This month’s blog topic was unanimous- marriage. Thanks to everyone that voted. If you’re interested in how to vote on my topics, you can follow me here on Instagram and engage with polls through my stories.
Let’s jump right in.
My husband and I got married last October. Marriage was an easy transition for us because we laid a strong foundation while dating. We went slow. Why? Because everything that I knew about relationships told me to go fast. I knew if I wanted this relationship to last, I had to do things differently. Our love story is a rollercoaster fairytale, which is enough for an additional blog post. For this blog, I’ll keep to sharing the key points that create an environment for our strong, loving marriage today.
- Clearing the rocks from the soil- I must be willing to work on myself first.
I cannot be a complete half of a marriage if I am coming into it less than whole. This means working on myself FIRST. How do I clear the rocks from my soil? I go to therapy. I take an active role in two support groups. I have friends outside of our marriage. I take action on my dreams and I bring an income to the table. I also listen to inspiring podcasts, read self-help books, and make time for things on my self-care list. As I’ve shared before, putting myself first is not selfish, it’s self-full. From this whole me, with clear fertile soil, a loving relationship can grow.
- Planting new seeds- I must communicate my wants/needs clearly and assertively.
My husband does NOT read my mind or pick up on subtle hints. I learned this the hard way; I would have a want/need, would beat around the bush, not get it met and then blame him and be upset. I repeated this cycle many times. Sharing after each episode enlighted me a little more each time. The root of the cycle? I believed my wants/needs were unimportant and that they would not be met, even if I asked. So, I changed the affirmation and the behavior (planted new seeds). Each new time I share my wants and needs, my husband is gentle, loving and supportive. This helps reaffirm the belief that I AM important, and my wants and needs will be met.

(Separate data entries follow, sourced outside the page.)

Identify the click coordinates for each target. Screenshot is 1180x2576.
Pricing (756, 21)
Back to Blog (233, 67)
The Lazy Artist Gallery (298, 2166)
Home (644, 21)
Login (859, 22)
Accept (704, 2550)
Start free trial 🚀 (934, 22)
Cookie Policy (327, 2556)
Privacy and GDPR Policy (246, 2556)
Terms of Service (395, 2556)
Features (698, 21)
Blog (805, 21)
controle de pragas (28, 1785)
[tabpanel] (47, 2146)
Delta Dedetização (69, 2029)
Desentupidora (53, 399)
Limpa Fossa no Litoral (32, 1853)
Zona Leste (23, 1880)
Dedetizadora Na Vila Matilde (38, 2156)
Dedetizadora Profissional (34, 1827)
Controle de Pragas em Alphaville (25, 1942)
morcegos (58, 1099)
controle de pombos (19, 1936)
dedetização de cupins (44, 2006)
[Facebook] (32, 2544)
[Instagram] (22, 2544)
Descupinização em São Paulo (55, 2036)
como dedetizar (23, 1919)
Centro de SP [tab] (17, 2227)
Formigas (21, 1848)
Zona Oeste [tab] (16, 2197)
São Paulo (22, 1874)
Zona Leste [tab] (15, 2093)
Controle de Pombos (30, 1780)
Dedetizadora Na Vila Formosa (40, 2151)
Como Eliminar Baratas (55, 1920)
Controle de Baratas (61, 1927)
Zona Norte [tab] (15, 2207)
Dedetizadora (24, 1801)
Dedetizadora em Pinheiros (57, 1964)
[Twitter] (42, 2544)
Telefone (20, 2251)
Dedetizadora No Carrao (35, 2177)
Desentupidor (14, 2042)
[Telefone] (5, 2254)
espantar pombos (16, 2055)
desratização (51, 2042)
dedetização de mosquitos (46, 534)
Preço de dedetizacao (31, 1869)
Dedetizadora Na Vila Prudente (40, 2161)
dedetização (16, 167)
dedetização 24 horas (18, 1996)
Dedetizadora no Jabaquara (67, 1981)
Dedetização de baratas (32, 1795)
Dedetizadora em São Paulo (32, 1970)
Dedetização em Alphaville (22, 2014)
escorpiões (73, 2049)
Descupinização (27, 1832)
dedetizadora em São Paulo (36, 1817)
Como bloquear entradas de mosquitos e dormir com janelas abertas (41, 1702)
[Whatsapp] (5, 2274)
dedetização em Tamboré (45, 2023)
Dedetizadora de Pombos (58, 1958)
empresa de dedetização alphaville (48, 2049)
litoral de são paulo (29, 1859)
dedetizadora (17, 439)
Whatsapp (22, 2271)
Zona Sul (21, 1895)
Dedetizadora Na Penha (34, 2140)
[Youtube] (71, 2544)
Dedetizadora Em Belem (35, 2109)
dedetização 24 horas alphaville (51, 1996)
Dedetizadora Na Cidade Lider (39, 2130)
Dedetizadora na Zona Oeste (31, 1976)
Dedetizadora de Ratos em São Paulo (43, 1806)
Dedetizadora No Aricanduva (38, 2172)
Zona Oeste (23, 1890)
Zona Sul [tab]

- Growing together- Creating a safe, supportive space for my husband to share his wants/needs.
Having my wants/needs met and respected allows me to hold space for my husband’s wants/needs, which are equally important. Being in a loving relationship means growing together, supporting each other in ups and downs, and knowing we have each other’s backs. I have learned so much respect for my husband through his gentleness and steadfast love for me and all my growing pains. Doing the same for him is just natural.
- Enjoying each other’s fruits- Having fun and enjoying each other!
Enjoying each other’s fruits… ;) We are wildly attracted to each other, there is no other way to put it. Having such a strong physical attraction between us is trust. We’re plenty fulfilled in everyway and trust each other. It’s that simple for us.
Being in this relationship has been the most challenging experience in my life. It has forced me to look at my life patterns and has given me the courage to choose to change them. My last little bit of advice? Find someone who will do anything for you, but that you love enough not to ask for it.